[NLPL Task Force (A)] OpenNMT installation for NLPL (on Abel)

Fri Dec 21 10:49:40 UTC 2018

Hi,

In my tests, removing srun indeed resolves the issue. I will update my scripts accordingly, and from my point of view we can “close” this discussion, although the underlying reasons for this changing behavior of srun are still a bit unclear…

Thanks for your help anyway!
Yves

On 20 Dec 2018, at 10:05, Martin Matthiesen <martin.matthiesen at csc.fi<mailto:martin.matthiesen at csc.fi>> wrote:

Hi again,

Sorry, I accidentally hit send too early.

So my suspicion is that some environment setting  is set slightly differently now than it used to be and this affects srun.

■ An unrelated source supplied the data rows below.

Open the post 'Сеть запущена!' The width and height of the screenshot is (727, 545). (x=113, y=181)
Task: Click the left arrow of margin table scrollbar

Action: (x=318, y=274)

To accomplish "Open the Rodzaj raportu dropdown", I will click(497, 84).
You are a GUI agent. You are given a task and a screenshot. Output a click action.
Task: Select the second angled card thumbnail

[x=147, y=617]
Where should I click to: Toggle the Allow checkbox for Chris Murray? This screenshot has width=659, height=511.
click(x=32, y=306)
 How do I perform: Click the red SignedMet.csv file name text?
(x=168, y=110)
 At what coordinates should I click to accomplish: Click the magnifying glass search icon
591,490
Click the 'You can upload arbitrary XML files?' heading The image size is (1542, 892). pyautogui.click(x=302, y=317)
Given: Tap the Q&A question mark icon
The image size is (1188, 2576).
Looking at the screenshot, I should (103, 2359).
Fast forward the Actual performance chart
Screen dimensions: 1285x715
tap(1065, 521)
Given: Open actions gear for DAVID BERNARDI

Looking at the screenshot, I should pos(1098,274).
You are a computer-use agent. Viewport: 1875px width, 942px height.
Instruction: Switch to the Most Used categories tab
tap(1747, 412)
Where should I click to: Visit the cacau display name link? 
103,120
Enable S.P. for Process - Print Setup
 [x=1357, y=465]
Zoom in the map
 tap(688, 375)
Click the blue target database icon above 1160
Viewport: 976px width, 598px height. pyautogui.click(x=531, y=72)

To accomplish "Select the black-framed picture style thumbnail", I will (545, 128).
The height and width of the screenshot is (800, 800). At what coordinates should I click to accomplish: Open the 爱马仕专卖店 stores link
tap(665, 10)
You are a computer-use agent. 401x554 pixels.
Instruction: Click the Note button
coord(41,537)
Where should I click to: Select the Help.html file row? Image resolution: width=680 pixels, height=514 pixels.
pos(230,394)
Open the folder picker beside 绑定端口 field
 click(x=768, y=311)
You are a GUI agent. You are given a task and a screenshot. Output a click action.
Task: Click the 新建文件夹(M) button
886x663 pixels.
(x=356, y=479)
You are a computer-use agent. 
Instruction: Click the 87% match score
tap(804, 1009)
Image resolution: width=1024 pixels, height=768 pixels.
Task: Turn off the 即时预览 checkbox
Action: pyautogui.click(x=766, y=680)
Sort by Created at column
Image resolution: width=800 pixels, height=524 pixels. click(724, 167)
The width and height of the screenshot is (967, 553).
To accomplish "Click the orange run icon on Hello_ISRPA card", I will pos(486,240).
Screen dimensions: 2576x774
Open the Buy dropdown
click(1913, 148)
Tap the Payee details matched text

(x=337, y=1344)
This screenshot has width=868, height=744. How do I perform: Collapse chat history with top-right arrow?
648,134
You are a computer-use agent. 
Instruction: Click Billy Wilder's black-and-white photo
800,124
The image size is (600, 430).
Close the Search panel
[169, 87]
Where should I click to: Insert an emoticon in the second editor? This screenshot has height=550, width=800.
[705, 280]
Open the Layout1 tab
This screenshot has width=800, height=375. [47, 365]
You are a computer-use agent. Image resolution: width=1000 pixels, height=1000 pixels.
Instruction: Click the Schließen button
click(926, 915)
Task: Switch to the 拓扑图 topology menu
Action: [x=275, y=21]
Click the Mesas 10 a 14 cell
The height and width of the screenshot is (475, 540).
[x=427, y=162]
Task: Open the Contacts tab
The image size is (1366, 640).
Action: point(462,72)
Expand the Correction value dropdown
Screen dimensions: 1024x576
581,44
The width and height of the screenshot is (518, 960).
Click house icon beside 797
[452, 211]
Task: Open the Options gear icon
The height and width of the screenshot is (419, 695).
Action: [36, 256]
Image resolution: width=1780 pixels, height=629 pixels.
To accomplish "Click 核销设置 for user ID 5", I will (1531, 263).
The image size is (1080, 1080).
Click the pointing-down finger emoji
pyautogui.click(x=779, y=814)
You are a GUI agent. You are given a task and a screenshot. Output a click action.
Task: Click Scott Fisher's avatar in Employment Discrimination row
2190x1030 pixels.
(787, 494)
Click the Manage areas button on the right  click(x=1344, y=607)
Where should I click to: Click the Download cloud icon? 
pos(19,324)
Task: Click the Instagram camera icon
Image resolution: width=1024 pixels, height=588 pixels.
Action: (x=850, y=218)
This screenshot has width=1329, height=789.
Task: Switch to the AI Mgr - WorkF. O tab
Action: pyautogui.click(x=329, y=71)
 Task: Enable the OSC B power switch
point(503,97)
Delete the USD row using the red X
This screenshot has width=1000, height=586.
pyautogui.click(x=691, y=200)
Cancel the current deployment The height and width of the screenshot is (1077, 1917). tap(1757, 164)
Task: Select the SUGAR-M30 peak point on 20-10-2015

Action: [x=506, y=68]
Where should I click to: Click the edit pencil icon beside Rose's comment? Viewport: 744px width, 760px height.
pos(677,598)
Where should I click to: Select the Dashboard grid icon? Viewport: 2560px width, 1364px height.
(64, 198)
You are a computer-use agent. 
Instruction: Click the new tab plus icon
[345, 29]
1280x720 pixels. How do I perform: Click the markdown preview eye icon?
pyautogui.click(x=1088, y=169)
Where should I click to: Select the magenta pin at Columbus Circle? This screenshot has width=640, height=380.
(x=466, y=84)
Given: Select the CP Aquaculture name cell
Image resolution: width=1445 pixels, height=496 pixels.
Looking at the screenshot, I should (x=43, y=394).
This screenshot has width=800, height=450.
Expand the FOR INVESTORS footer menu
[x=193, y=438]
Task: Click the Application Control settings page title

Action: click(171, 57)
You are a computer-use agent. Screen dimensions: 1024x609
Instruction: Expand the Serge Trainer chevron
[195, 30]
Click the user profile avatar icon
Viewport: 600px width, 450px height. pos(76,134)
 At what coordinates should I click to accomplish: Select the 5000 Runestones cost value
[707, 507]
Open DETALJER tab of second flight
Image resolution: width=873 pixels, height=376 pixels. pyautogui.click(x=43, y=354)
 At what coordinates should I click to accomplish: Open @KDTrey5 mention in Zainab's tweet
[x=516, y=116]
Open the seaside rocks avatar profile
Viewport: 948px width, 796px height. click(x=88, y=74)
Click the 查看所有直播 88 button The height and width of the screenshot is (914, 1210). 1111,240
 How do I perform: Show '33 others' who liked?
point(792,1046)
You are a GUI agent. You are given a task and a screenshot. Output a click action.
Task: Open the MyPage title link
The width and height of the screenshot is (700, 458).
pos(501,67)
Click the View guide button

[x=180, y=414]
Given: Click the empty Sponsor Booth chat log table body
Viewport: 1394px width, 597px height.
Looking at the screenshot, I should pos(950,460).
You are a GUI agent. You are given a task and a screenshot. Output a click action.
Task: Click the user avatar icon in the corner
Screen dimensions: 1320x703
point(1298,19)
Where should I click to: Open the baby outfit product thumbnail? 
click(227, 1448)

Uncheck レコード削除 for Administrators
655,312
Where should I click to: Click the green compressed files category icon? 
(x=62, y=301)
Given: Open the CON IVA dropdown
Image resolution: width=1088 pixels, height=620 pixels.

Is removing srun from the script resolving the issue or is it only a workaround?

Martin

________________________________
From: "Martin Matthiesen" <martin.matthiesen at csc.fi<mailto:martin.matthiesen at csc.fi>>
To: "Yves Scherrer" <yves.scherrer at helsinki.fi<mailto:yves.scherrer at helsinki.fi>>
Cc: "Stephan Oepen" <oe at ifi.uio.no<mailto:oe at ifi.uio.no>>, "infrastructure" <infrastructure at nlpl.eu<mailto:infrastructure at nlpl.eu>>
Sent: Thursday, 20 December, 2018 11:02:00
Subject: Re: [NLPL Task Force (A)] OpenNMT installation for NLPL (on Abel)
Hello Yves and all,

Here's a summary of the basic differences between srun and sbatch:

https://stackoverflow.com/questions/43767866/slurm-srun-vs-sbatch-and-their-parameters

--
Martin Matthiesen
CSC - Tieteen tietotekniikan keskus
CSC - IT Center for Science
PL 405, 02101 Espoo, Finland
+358 9 457 2376, martin.matthiesen at csc.fi<mailto:martin.matthiesen at csc.fi>
Public key : https://pgp.mit.edu/pks/lookup?op=get&search=0x74B12876FD890704
Fingerprint: AA25 6F56 5C9A 8B42 009F  BA70 74B1 2876 FD89 0704

________________________________
From: "Yves Scherrer" <yves.scherrer at helsinki.fi<mailto:yves.scherrer at helsinki.fi>>
To: "Stephan Oepen" <oe at ifi.uio.no<mailto:oe at ifi.uio.no>>
Cc: "Martin Matthiesen" <martin.matthiesen at csc.fi<mailto:martin.matthiesen at csc.fi>>, "infrastructure" <infrastructure at nlpl.eu<mailto:infrastructure at nlpl.eu>>
Sent: Wednesday, 19 December, 2018 17:47:49
Subject: RE: [NLPL Task Force (A)] OpenNMT installation for NLPL (on Abel)
It looks like the “srun” (present in my script, absent in Stephan’s) was the culprit. I still have to say that I haven’t completely grasped its use – back in Theano times, it was compulsory (at least for me, but Jörg was able to run the same jobs without it), now it seems that it must be avoided…

Yves

________________________________
From: Stephan Oepen <oe at ifi.uio.no<mailto:oe at ifi.uio.no>>
Sent: Wednesday, December 19, 2018 3:48:05 PM
To: Scherrer, Yves
Cc: Martin Matthiesen; infrastructure
Subject: Re: [NLPL Task Force (A)] OpenNMT installation for NLPL (on Abel)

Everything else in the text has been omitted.